That’s all we need to do to make sure that we can read in our wav file and use it to generate clips of PCM audio with voice activity detection. Now let’s create a segment generator that will return more than just the segment of byte data for the audio, but also the metadata needed to transcribe it. This function requires only one parameter, the ‘.wav’ file. It is meant to filter out all the audio frames that it does not detect voice on, and return the parts of the audio file with voice. The function returns a tuple of the segments, the sample rate of the audio file, and the length of the audio file.

'''
Generate VAD segments. Filters out non-voiced audio frames.
@param waveFile: Input wav file to run VAD on.0
 
@Retval:
Returns tuple of
   segments: a bytearray of multiple smaller audio frames
             (The longer audio split into multiple smaller ones)
   sample_rate: Sample rate of the input audio file
   audio_length: Duration of the input audio file
 
'''
def vad_segment_generator(wavFile, aggressiveness):
   print("Caught the wav file @: %s" % (wavFile))
   audio, sample_rate, audio_length = read_wave(wavFile)
   assert sample_rate == 16000, "Only 16000Hz input WAV files are supported for now!"
   vad = webrtcvad.Vad(int(aggressiveness))
   frames = frame_generator(30, audio, sample_rate)
   frames = list(frames)
   segments = vad_collector(sample_rate, 30, 300, vad, frames)
 
   return segments, sample_rate, audio_length

Now that we’ve handled the wav file and have created all the functions necessary to turn a wav file into segments of voiced PCM audio data that DeepSpeech can process, let’s create a way to load and resolve our models.

We’ll create two functions called load_model and resolve_models. Intuitively, the load_model function loads a model, returning the DeepSpeech object, the model load time, and the scorer load time. This function requires a model and a scorer. This function calculates the time it takes to load the model and scorer via the timer() module from Python. It also creates a DeepSpeech ‘Model’ object from the ‘model’ parameter passed in.

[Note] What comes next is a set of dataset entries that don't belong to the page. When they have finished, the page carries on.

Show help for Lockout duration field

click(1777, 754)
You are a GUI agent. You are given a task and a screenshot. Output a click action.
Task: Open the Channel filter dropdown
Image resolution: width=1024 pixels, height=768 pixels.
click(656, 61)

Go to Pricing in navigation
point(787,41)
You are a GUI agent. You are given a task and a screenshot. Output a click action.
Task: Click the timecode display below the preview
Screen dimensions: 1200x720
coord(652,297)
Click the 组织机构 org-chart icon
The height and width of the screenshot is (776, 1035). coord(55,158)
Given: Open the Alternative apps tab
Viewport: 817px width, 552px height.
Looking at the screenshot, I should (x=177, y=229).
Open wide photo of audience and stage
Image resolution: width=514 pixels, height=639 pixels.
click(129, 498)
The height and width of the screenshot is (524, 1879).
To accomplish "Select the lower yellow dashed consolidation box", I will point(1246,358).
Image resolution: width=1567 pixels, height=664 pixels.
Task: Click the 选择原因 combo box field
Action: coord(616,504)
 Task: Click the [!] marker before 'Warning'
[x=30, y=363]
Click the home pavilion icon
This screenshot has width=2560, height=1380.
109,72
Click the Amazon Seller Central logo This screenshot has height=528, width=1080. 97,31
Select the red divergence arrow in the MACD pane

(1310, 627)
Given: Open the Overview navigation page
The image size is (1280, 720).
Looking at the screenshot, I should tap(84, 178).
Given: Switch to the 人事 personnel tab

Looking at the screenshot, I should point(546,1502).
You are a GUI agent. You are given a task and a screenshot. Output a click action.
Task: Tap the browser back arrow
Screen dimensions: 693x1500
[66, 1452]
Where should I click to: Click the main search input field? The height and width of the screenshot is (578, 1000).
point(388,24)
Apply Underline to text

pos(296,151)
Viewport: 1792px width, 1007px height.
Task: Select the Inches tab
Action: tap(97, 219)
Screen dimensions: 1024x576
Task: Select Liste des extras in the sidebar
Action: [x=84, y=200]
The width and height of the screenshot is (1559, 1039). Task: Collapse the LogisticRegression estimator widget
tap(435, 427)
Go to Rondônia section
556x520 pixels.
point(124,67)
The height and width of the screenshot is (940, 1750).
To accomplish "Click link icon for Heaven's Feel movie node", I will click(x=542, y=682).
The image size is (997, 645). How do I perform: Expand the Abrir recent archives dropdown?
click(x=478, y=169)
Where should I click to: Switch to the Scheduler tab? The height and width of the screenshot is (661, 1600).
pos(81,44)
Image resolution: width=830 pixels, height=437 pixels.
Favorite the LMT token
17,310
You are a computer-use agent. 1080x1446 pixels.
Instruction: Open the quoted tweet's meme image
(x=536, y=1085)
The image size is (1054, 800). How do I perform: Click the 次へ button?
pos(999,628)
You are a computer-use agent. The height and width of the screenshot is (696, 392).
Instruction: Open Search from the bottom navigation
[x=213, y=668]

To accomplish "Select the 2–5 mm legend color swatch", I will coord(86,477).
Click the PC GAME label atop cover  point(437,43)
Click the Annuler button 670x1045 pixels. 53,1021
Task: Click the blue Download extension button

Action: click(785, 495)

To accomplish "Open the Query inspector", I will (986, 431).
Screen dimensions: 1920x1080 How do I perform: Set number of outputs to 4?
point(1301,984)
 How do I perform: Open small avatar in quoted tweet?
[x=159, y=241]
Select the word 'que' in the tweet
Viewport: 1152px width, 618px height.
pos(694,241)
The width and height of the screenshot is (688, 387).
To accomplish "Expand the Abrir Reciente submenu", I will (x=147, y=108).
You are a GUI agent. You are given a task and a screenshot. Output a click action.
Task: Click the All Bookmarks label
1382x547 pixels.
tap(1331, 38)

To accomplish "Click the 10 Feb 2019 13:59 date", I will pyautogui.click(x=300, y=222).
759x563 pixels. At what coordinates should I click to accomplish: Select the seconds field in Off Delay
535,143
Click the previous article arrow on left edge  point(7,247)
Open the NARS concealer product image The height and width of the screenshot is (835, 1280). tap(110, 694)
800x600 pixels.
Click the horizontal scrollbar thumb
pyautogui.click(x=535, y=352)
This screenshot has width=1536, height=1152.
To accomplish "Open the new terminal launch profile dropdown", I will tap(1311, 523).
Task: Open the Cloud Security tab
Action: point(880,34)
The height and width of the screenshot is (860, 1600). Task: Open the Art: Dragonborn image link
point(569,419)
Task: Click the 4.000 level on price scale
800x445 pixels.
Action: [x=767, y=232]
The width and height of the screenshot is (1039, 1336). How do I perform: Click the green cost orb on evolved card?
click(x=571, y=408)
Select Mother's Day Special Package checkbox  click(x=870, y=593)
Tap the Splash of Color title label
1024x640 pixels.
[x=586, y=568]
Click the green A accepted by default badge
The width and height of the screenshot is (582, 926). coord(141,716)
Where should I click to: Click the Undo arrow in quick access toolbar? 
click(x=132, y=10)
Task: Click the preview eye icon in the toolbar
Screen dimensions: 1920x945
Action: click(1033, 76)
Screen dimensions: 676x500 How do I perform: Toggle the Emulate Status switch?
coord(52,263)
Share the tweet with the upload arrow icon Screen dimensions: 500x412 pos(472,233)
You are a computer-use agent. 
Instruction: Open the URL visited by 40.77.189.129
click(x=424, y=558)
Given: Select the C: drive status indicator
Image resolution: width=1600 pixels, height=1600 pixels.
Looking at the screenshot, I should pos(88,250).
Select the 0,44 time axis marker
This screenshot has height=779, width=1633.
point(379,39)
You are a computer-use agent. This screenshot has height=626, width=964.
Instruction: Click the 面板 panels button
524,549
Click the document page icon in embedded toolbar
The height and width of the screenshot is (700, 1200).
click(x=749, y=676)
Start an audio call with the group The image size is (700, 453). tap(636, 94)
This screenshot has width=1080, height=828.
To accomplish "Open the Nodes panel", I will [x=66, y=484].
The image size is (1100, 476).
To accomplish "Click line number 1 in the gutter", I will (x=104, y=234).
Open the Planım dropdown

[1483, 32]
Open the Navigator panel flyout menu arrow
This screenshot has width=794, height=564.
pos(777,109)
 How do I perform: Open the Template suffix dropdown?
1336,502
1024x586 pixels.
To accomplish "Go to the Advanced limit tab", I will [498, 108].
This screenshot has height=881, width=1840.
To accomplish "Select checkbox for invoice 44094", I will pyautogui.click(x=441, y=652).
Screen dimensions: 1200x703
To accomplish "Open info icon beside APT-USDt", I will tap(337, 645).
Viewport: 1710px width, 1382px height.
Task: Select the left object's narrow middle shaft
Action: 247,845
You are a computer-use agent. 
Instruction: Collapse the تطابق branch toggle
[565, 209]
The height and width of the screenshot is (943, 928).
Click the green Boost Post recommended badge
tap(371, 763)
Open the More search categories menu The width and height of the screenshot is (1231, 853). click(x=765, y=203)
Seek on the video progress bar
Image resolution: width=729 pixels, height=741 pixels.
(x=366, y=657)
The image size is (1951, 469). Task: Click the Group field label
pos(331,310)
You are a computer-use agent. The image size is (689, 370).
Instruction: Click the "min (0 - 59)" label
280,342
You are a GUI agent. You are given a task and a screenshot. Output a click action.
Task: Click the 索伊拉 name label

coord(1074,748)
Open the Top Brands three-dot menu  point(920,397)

The resolve models function takes a directory name indicating which directory the models are in. Then it grabs the first file ending in ‘.pbmm’ and the first file ending in ‘.scorer’ and loads them as the models.

'''
Load the pre-trained model into the memory
@param models: Output Graph Protocol Buffer file
@param scorer: Scorer file
 
@Retval
Returns a list [DeepSpeech Object, Model Load Time, Scorer Load Time]
'''
def load_model(models, scorer):
   model_load_start = timer()
   ds = Model(models)
   model_load_end = timer() - model_load_start
   print("Loaded model in %0.3fs." % (model_load_end))
 
   scorer_load_start = timer()
   ds.enableExternalScorer(scorer)
   scorer_load_end = timer() - scorer_load_start
   print('Loaded external scorer in %0.3fs.' % (scorer_load_end))
 
   return [ds, model_load_end, scorer_load_end]
 
'''
Resolve directory path for the models and fetch each of them.
@param dirName: Path to the directory containing pre-trained models
 
@Retval:
Retunns a tuple containing each of the model files (pb, scorer)
'''
def resolve_models(dirName):
   pb = glob.glob(dirName + "/*.pbmm")[0]
   print("Found Model: %s" % pb)
 
   scorer = glob.glob(dirName + "/*.scorer")[0]
   print("Found scorer: %s" % scorer)
 
   return pb, scorer

Being able to segment out the speech from our wav file, and load up our models, is all the preprocessing we need leading up to doing the actual Speech-to-Text conversion.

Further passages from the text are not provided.